Activity:
Repeat only what runs from the line with "Mark Não for duas ou mais quedas" through the last line of the data below, both included, keeping every word as it is and leaving out the pictures.

Material provided:
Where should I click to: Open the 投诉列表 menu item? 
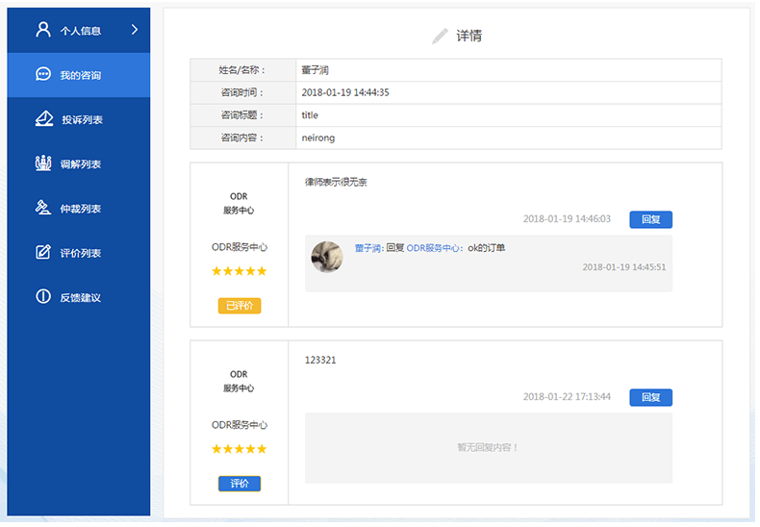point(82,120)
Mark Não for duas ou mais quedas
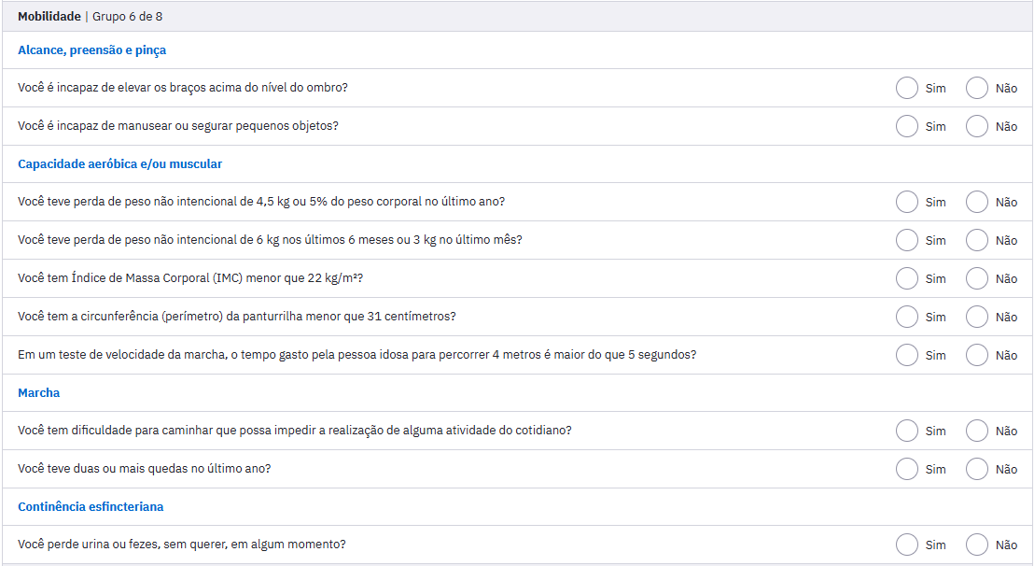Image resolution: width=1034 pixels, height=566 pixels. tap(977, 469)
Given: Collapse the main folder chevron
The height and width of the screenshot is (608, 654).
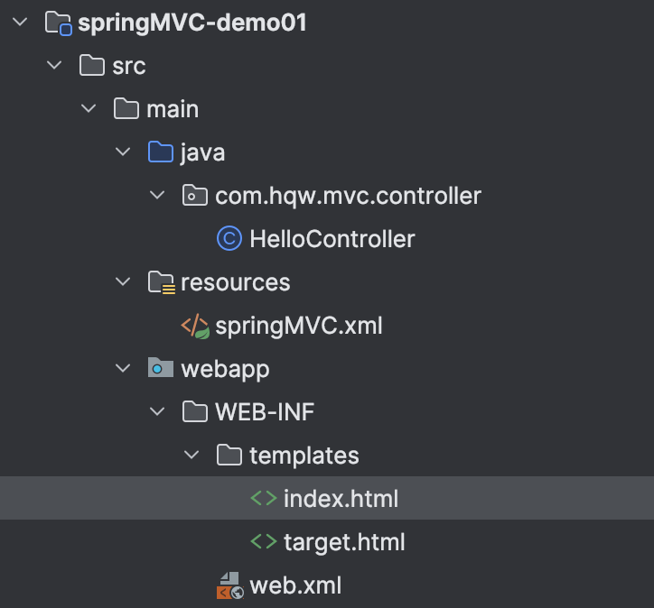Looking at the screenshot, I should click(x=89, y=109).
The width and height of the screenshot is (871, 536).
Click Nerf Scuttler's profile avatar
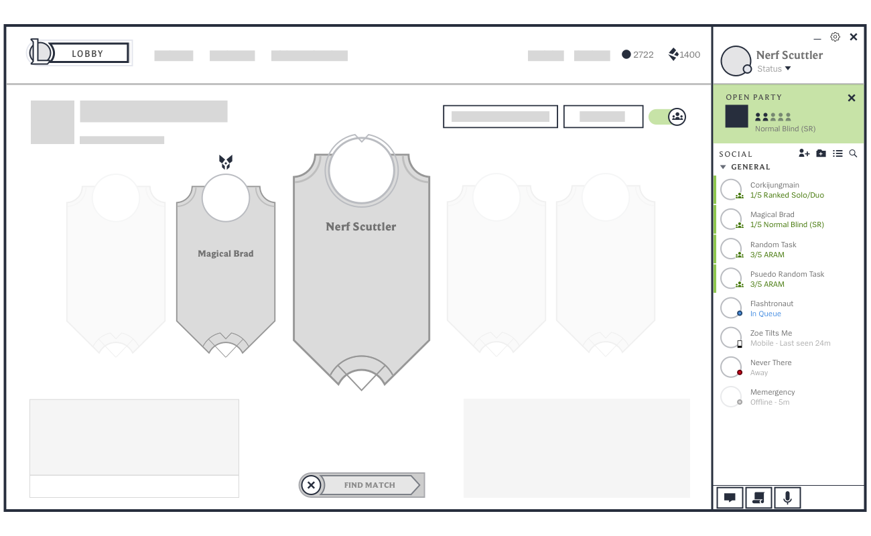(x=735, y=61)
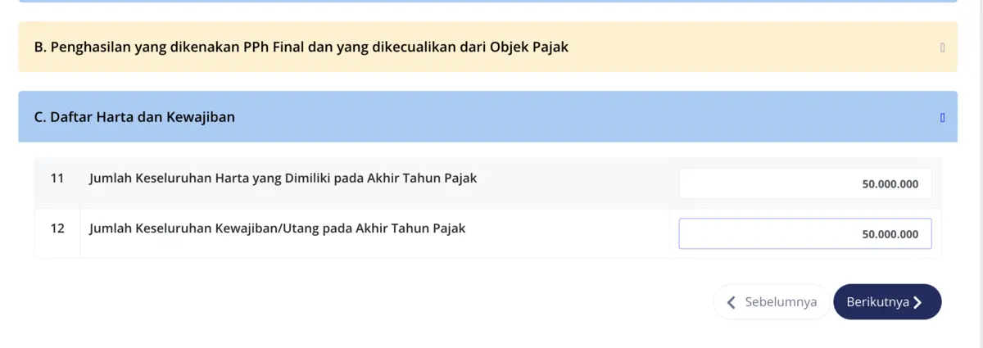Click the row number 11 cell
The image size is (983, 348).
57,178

Answer below:
Mark Não for duas ou mais quedas
Image resolution: width=1034 pixels, height=566 pixels. tap(977, 469)
Given: Collapse the main folder chevron
The height and width of the screenshot is (608, 654).
Looking at the screenshot, I should click(x=89, y=109).
The width and height of the screenshot is (871, 536).
Click Nerf Scuttler's profile avatar
(x=735, y=61)
Click the row number 11 cell
The image size is (983, 348).
57,178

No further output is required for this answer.